There was something more than the ordinary gloom to these woods, though. There was an oppressive, almost stifling quality to the air. It wasn't made any better by having to carry two large water skins.
"I guess that would explain why things are so dark," she said.
"It is not just the dark. There are unspeakable horrors in these woods," he said.
"Oh?" Haleth asked. She looked upwards. A large, black squirrel was sitting on an overhead branch, holding a pinecone. It threw the pinecone at Haleth the moment it noticed her looking at it.
"Hey!" she cried. She bent to pick up the cone and throw it back at the squirrel, but in her hurry she overbalanced. She had a brief vision of herself lying on her back like a turtle, unable to get up, at the mercy of any passing black squirrel who chose to use her for target practice.
A strong hand grasped her by the arm and helped her back onto her feet.
"It is best to ignore the black squirrels. They are little but pests," said Inglor gravely.
"That pest just hit me with a pinecone," she sputtered.
"Then they are pests with unusually good aim," said Inglor calmly.
"Two or three of them would make a passing dinner," she said, glaring into the tree branches. The squirrel, sensing her hostility, chattered at her.
"No. Our hosts say they are lightning quick; too fast, almost, for their arrows. And even if you could bring one down, the meat is far too bitter to eat. It is far better to leave them alone."

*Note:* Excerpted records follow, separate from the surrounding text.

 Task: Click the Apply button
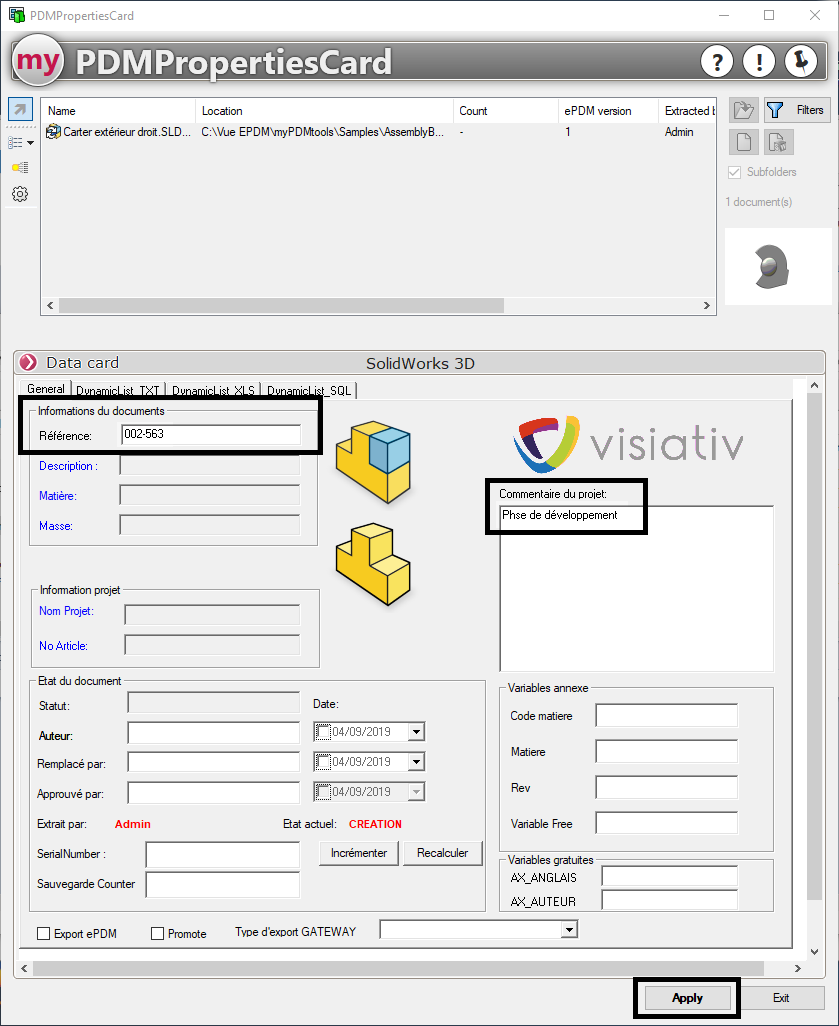[687, 998]
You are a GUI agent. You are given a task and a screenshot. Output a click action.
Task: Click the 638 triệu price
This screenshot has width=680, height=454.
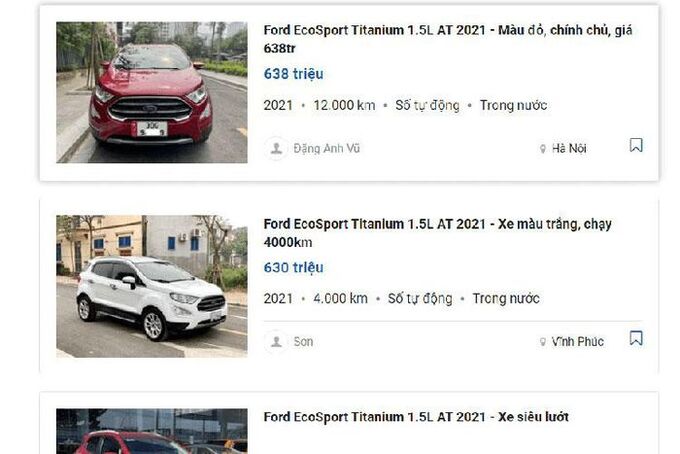point(293,74)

Haleth glared at the back of Inglor's head, seething. Were all elves this insulting? She was beginning to wonder if some of the things she had heard about them were true, that they were demeaning and overbearing as a matter of course. Inglor did not seem to even realize he had insulted her. He walked nonchalantly along, making light of his burden even though he was carrying five skins to Haleth's two. She wished she had managed to pick up that pinecone. There might not have been any use throwing it at the squirrel, but she had found a more deserving target.
She stomped after him in stormy silence, willing herself to be calm.
Just when she had reached the point where she didn't want to throttle him, he began to sing the rowing song.